Can you believe that every day, citizens of our planet down 2.5 billion cups of coffee?  And that in America alone, more than 450 million servings of “joe” are quaffed daily?

By any measure that’s a lot of caffeine.  And as we are prone to do at SCGH, think about the stunning amounts of waste those Herculean numbers create.  All those coffee filters and grounds, and all those paper cups, enough yearly to circle the globe 55 times when placed end to end!

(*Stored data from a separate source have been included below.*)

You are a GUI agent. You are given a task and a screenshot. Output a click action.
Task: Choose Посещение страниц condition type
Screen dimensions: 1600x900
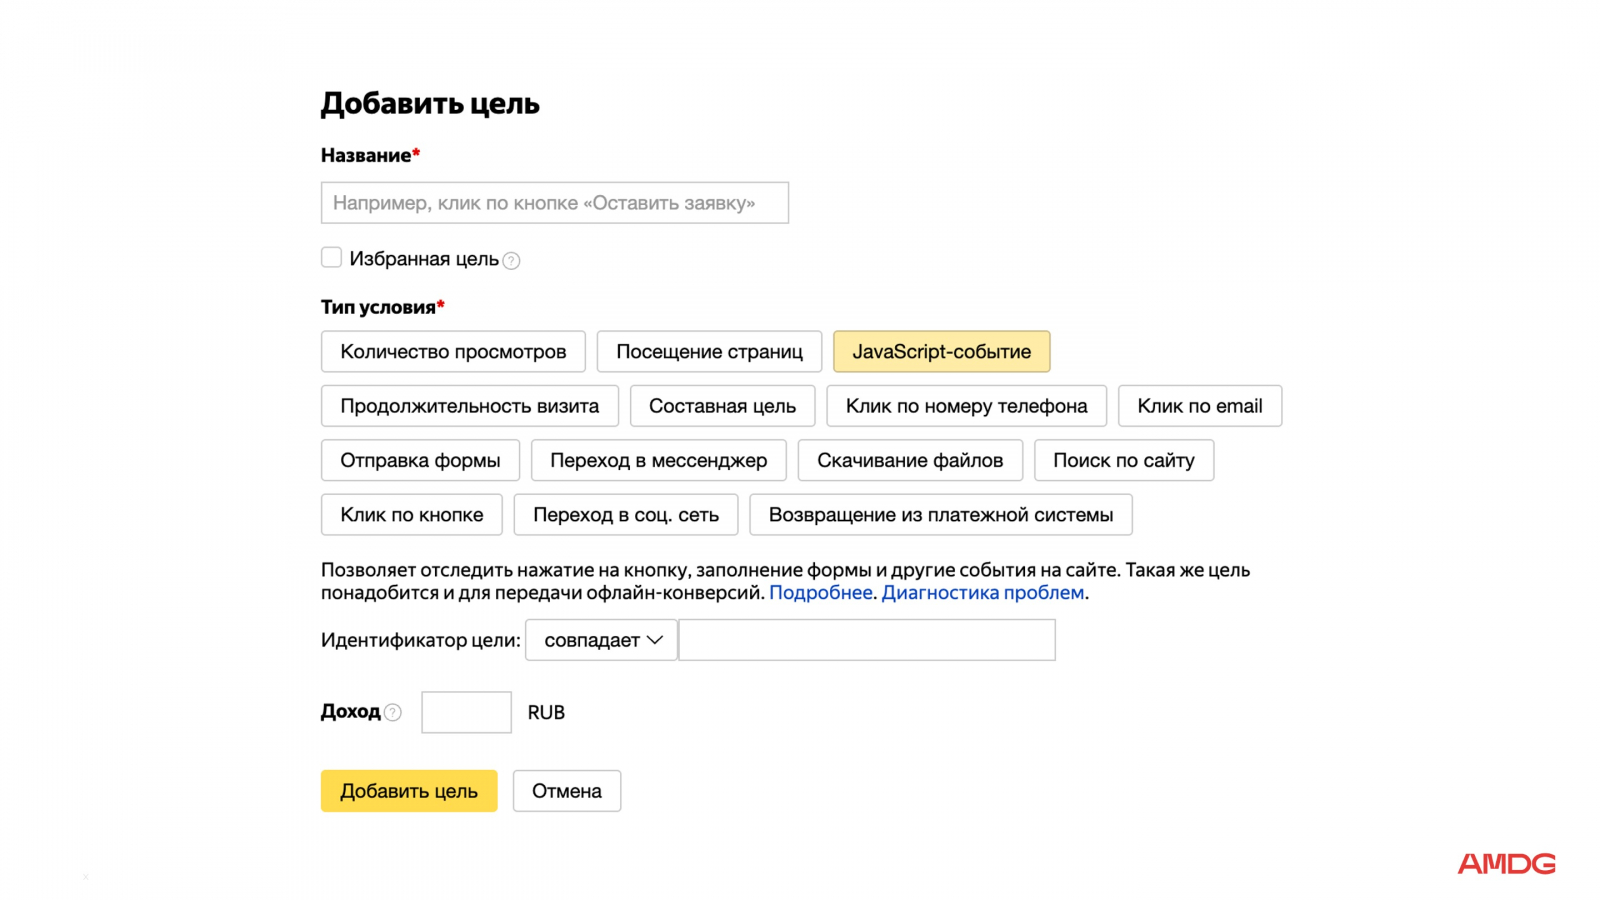tap(709, 352)
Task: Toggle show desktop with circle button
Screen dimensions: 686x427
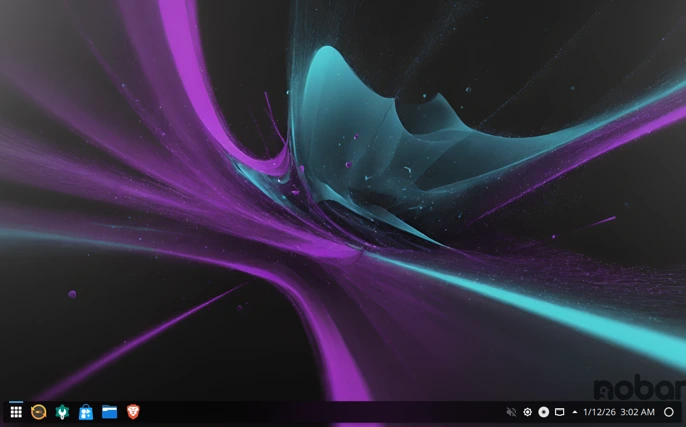Action: pos(669,412)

Thus “Green Your Caffeine” is here, inspired by a story from our sister publication, Sierra Magazine.  Thankfully, there are several things you can do to have less impact on the ecosystem while still getting your morning fix of java.  Here they are:

  • First, use a French coffee press instead of a traditional coffee pot.  The coffee press does not require a paper filter, as it has a built in metal filtration system.  It is very simple to use, you don’t need to be trying out for Iron Chef to pour in the ground coffee and hot water, then slowly squeeze the plunger and presto!  A cup of coffee that can taste even better than a filtered cup, minus the yucchy coffee grinds and stained paper filter – which usually go directly to the landfill.
  • Second, buy the right kinds of coffee.  There are several labeling systems that tell you what you are buying is indeed environmentally friendly.  “USDA Organic” assures you that no pesticides or chemicals were used to grow the beans.  “Fair Trade Certified” means that the farmers and workers who grow the coffee were treated humanely and paid a fair day’s wage in safe working conditions.  “Shade Grown” means the coffee was grown according to Smithsonian Institution guidelines to protect migrating birds.  And finally, “Rainforest Alliance Certified” is yet another assurance that the beans were grown according to proper “green” standards.  Any or all of these labels are emblazoned on the packaging of the coffees you should be buying.
  • Next, abandon paper cups in favor of reuseable mugs.  These insulated mugs are usually made of aluminum, stainless steel, ceramic, rubber and in some cases BPA-free plastic.  They are durable, keep your drink hot, and offer spill-proof tops.  Bring your own if you are buying your morning brew from a coffee shop.  In case you think they get stained and are hard to clean, not so.  Simply soak them a bit with a little vinegar and lemon with water, they’ll be good as new with a little bit of scrubbing.  And you’ll be saving many pounds of paper per year.
  • I happen to like both coffee and tea.  Nothing against the coffee industry, but tea is significantly better for our planet.  Why?  Because for every seven gallons of water needed in the manufacturing process for tea, coffee requires 36 gallons to yield the same amount of final product.  That is an enormous water savings that can be recognized by crossing over to become a tea-only person.
  • Use an electric heating pot or mug to heat your water, for either coffee or tea.  This is more energy efficient than heating it on the stove.  If you don’t have one available, use the microwave it’s second best for energy efficiency.
  • Finally, compost your used coffee grounds, even with the filter if you don’t have a coffee press.  In a short time, you will have high quality fertilizer that can be used in your garden.  How’s that for closing the circle on “greening your caffeine”?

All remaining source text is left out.